The Answer is 42. On Data, Information and Knowledge
A recent discussion with some colleagues on the differences between data, knowledge and information made me realize that there still is a lot of confusion when it comes to the use of terms; confusion that goes well beyond my earlier blog post on indicators, measures and metrics.
In this blog post I'll discuss the differences between data, information and knowledge by using an example of counting cattle from space.
The Answer is 42
People who have either read or seen the comic science fiction series "The Hitchhiker's Guide to the Galaxy" know that 42 is the "Answer to the Ultimate Question of Life, The Universe, and Everything", calculated by supercomputer Deep Thought.
It took the computer 7.5 million years to compute and check the answer, which turns out to be 42. But when the instruction for the calculation was given there actually wasn't a clear picture as to what the question was. The question to the instruction developed over time.
That makes it the perfect analogy to start a discussion about data, information and knowledge in the light of decision-making with the use of evaluative evidence.
I think we can all agree that 42 in itself is data. Even with the question "What is the answer to life?" the response being 42 is still data. But when we add the information that this number has been calculated, does that change the typology of the answer? Does it then become information? Not in this example, because we do not know what type of calculation took place and what the original data looked like that was used for the calculation.
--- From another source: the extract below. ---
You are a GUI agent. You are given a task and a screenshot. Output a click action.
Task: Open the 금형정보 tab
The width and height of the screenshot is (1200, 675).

Counting Cattle From Space
But let's say we are counting cattle from space. I know, still pretty spacey. But hang in there for a moment; it is not as far-fetched as it sounds. Let's say we are using satellite imagery to do a census on cattle grazing as part of the M&E of a protected area intervention. The aim is to identify the drivers of habitat degradation in that protected area. By means of a computer model we identify cattle, based on a hierarchical object-based classification method of both cattle and cattle pens and on-the-ground data on the average number of animals per pen.
In a pilot calculation the answer from our computer at the GEF Independent Evaluation Office is 42. The question however is "What is the average number (per acre) of cattle grazing in the protected area?" Is that data, or is that information? There has been an extensive calculation and a data triangulation process that has used raw data. Some would say this is still data, some would say this is information.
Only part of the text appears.